Regulation of inducible nitric oxide synthase expression by viral A238L-mediated inhibition of p65/RelA acetylation and p300 transactivation.

Uncontrolled generation of nitric oxide (NO) by inducible nitric-oxide synthase (iNOS) can cause damage to host cells and inflammation, two undesirable events for virus spreading. African swine fever virus (ASFV) infection regulates iNOS-induced gene expression through the synthesis of the A238L virus protein. We here explored the role of A238L, an NF-kappaB and NFAT inhibitor, in the regulation of iNOS transcription in macrophages. NO production and iNOS mRNA and protein levels as well as iNOS promoter activity after lipopolysaccharide (LPS)-gamma interferon (IFN-gamma) treatment were down-regulated both during ASFV infection and in Raw 264.7 cells stably expressing the viral protein.
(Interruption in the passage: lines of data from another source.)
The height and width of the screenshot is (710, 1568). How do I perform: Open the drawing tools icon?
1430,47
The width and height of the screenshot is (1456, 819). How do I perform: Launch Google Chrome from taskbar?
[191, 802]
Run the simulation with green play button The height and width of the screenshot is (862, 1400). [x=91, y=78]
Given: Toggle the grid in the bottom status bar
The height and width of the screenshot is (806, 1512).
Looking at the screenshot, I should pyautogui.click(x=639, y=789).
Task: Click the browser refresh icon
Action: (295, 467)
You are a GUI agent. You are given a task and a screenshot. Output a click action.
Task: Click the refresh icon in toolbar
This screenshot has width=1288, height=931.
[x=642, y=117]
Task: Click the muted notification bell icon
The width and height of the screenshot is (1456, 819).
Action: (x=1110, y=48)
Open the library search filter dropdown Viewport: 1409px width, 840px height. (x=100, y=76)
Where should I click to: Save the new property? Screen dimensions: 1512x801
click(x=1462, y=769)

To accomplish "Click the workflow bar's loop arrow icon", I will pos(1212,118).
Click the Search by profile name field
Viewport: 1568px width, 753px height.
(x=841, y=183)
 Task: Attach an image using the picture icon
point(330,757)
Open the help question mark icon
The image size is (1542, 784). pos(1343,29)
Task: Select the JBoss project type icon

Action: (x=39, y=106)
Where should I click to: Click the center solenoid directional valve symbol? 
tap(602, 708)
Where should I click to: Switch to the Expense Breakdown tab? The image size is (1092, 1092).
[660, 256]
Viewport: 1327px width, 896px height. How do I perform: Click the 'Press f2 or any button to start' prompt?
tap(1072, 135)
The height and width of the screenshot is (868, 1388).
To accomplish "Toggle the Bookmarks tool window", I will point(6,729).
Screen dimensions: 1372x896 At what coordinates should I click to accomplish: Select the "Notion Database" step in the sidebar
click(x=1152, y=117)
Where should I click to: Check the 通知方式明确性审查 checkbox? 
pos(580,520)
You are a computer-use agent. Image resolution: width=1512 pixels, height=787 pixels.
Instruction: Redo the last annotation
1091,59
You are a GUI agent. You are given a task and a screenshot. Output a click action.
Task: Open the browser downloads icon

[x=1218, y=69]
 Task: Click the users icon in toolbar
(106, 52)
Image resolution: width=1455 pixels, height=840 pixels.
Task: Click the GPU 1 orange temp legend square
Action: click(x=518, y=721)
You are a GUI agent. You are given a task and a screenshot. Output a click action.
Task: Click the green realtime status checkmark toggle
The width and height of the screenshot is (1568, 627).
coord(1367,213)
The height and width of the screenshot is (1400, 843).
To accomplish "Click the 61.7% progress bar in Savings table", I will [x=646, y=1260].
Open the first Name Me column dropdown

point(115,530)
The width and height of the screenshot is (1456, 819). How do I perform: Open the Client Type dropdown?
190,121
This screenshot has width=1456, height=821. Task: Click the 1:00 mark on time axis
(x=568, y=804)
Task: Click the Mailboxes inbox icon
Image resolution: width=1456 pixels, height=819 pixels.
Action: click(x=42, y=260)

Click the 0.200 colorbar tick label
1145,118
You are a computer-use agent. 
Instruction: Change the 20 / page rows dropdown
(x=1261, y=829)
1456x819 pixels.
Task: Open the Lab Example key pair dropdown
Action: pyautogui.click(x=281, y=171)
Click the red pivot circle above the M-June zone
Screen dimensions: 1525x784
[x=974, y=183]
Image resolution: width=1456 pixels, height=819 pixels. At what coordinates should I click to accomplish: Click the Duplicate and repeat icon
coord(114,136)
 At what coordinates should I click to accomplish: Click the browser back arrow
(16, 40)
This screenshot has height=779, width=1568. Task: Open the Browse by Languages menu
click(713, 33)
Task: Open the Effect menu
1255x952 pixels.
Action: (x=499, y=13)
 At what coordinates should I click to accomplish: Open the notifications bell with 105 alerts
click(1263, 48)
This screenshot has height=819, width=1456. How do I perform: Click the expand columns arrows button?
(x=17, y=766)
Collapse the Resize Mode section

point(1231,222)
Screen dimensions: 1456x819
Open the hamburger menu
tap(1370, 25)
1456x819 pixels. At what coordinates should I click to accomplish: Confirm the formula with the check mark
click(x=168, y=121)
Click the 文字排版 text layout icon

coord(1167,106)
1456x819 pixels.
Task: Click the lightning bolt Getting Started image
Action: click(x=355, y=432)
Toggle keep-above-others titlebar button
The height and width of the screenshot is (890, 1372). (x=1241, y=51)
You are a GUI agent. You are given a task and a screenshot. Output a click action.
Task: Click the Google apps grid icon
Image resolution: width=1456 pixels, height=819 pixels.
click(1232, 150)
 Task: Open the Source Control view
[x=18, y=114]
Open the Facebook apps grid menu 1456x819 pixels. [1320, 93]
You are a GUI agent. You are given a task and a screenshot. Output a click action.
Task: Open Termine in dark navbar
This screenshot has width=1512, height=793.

Overexpression of p300, but not of a histone acetyltransferase (HAT) defective mutant, reverted the A238L-mediated inhibition of both basal and LPS-IFN-gamma-induced iNOS promoter activity. Following stimulation with LPS-IFN-gamma, p65 and p300 interaction was abolished in Raw-A238L cells. Expression of A238L also inhibited p65/relA and p300 binding to the distal NF-kappaB sequence of the iNOS promoter together with p65 acetylation. Finally, A238L abrogated p300 transactivation mediated by a GAL4-p300 construction. These results provide evidence for an unique viral mechanism involved in transcriptional regulation of iNOS gene expression.